Osteosarcoma, the most common primary malignancy of bone, is thought to originate from mesenchymal stem cells [1]. Osteosarcoma commonly metastasizes to the lung (more than 85%) and the bone [2]. Before the introduction of chemotherapy, the outcome of patients with osteosarcoma was poor, and the survival rate of patients with osteosarcoma was less than 20% before the 1970s. The establishment of surgical resection with adequate surgical margins and neoadjuvant chemotherapy using methotrexate, doxorubicin, cisplatin, and ifosfamide increased the survival rate up to 60-70% [3]. On the other hand, outcomes of patients with recurrent, metastatic, or unresectable osteosarcomas are still unsatisfactory. The long-term survival rate for patients with localized osteosarcoma is about 65%, whereas it is less than 20% for patients with metastatic osteosarcomas [2, 4, 5]. However, no significant improvements have been seen over the last three decades, and recurrent or metastatic osteosarcomas are usually resistant to current standard treatment. Although there are increasing systemic treatment options for advanced sarcoma including pazopanib, trabectedin, and eribulin [6], the efficacy of the agents for treating patients with osteosarcoma remains unclear.

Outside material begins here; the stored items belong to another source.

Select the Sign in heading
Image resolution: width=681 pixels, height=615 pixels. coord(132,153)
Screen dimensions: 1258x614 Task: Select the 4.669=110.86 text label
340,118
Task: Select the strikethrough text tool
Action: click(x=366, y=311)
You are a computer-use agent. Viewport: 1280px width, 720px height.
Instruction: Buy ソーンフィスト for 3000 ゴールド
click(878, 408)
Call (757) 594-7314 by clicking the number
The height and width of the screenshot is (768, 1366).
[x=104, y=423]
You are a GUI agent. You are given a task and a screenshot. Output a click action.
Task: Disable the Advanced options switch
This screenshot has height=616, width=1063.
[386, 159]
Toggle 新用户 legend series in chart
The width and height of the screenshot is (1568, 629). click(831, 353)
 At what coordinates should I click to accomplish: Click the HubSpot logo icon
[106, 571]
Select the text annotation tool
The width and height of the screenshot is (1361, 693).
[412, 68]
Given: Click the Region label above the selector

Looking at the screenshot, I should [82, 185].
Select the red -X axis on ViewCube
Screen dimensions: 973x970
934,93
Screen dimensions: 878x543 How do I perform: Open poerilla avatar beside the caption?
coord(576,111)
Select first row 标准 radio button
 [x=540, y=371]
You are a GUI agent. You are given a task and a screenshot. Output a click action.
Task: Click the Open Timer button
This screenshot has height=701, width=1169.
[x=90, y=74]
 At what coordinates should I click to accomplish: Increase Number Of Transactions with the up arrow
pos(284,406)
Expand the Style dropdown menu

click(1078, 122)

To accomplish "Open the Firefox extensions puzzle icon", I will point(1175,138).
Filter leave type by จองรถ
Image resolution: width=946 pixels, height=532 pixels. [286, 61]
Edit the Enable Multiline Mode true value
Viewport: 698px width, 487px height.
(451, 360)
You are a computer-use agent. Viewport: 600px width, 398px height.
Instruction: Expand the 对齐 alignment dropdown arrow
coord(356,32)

Therefore, novel therapeutic approaches for advanced sarcomas have been sought to improve the treatment of osteosarcomas.

This article reviews immune surveillance for malignancy, the history of immunotherapy, and recent basic and clinical research about immunotherapy for treating osteosarcoma. Furthermore, we discuss the future perspectives of immunotherapy for osteosarcoma treatment.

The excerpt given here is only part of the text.